(DATASET RECORDS begins)

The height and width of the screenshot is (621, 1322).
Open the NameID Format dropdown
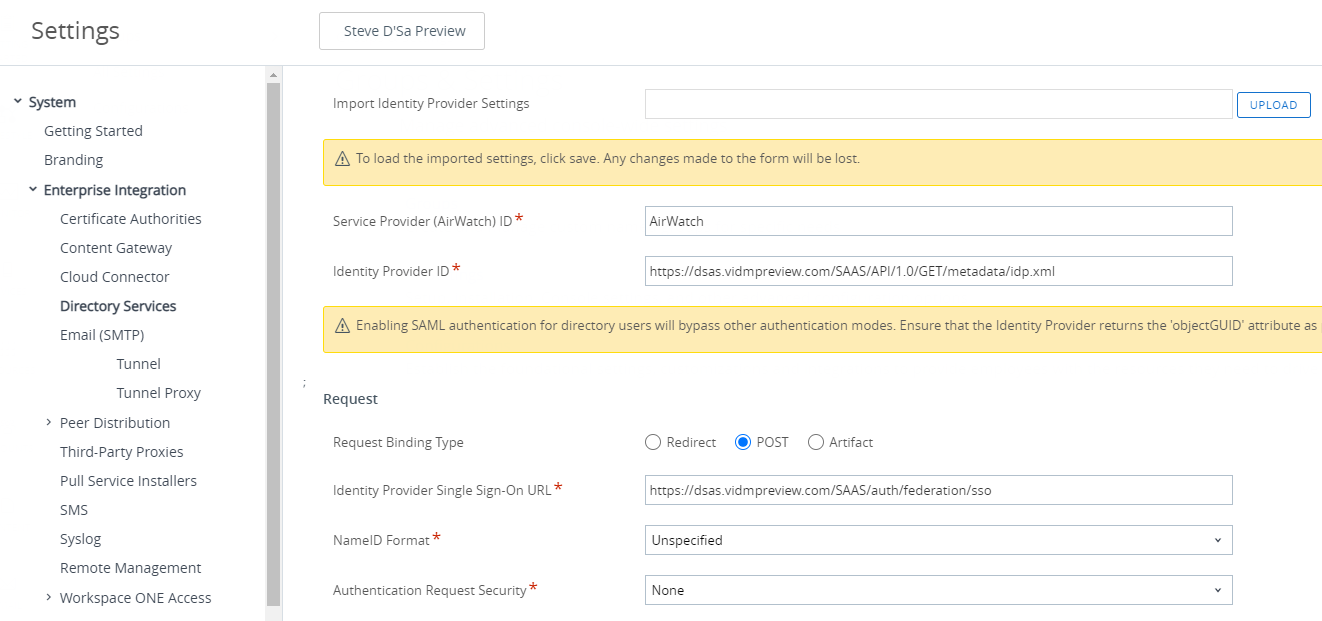(x=938, y=540)
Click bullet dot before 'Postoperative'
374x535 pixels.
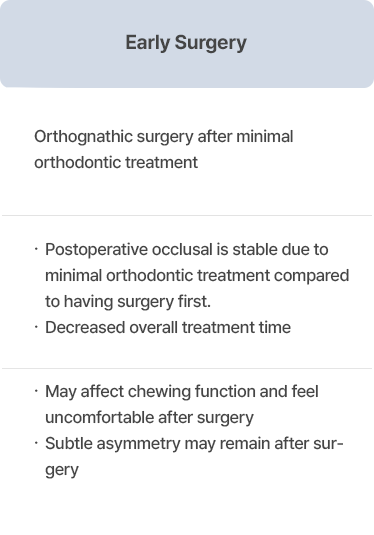point(36,249)
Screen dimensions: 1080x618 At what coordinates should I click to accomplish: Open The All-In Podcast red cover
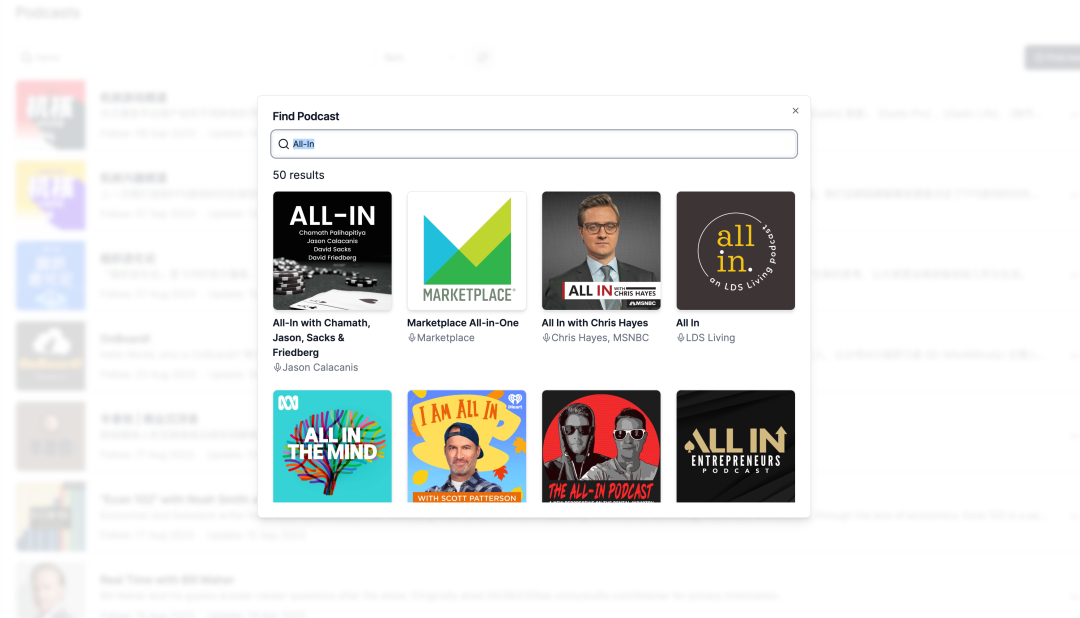pos(601,446)
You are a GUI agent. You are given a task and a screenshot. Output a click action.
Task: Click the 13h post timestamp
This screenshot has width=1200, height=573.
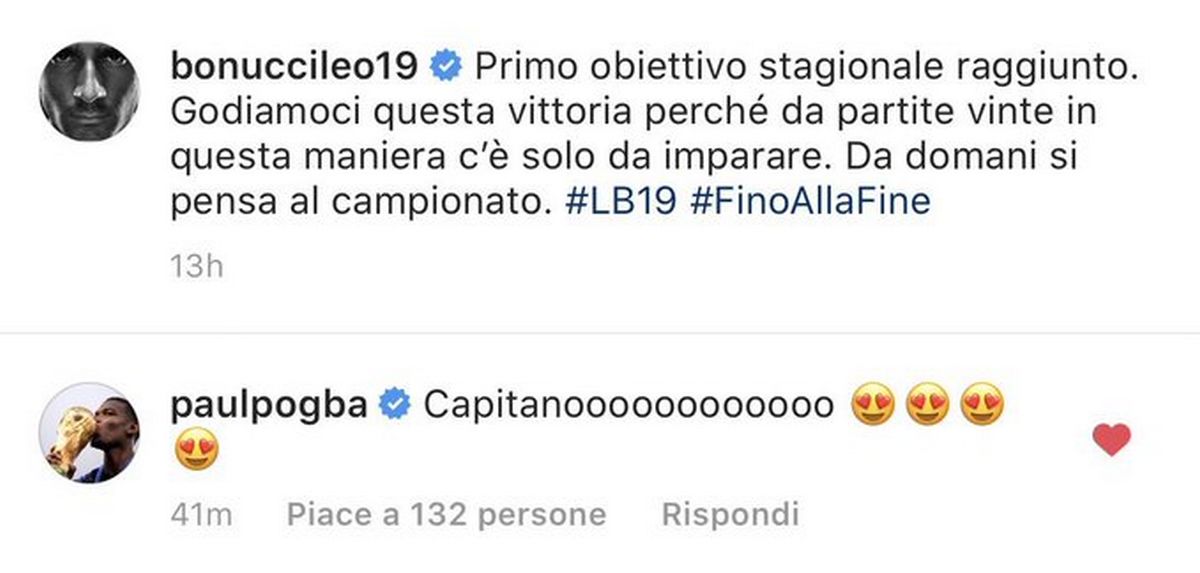point(196,267)
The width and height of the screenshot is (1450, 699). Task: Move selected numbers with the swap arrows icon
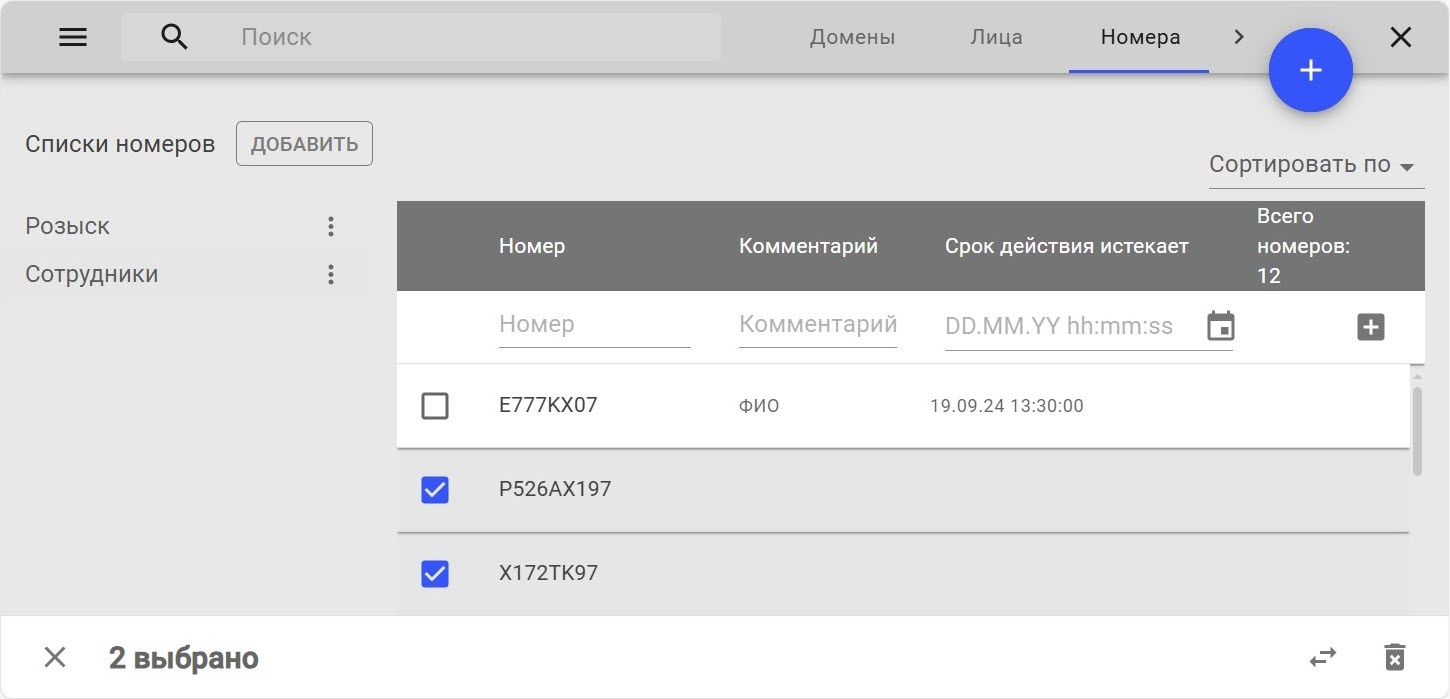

(DATASET RECORDS ends)

Could you output all of the records exactly, without their pictures?

The height and width of the screenshot is (621, 1322).
Open the NameID Format dropdown
(x=938, y=540)
Click bullet dot before 'Postoperative'
374x535 pixels.
point(36,249)
Screen dimensions: 1080x618 At what coordinates should I click to accomplish: Open The All-In Podcast red cover
pos(601,446)
You are a GUI agent. You are given a task and a screenshot. Output a click action.
Task: Click the 13h post timestamp
This screenshot has width=1200, height=573.
point(196,267)
The width and height of the screenshot is (1450, 699). Task: Move selected numbers with the swap arrows icon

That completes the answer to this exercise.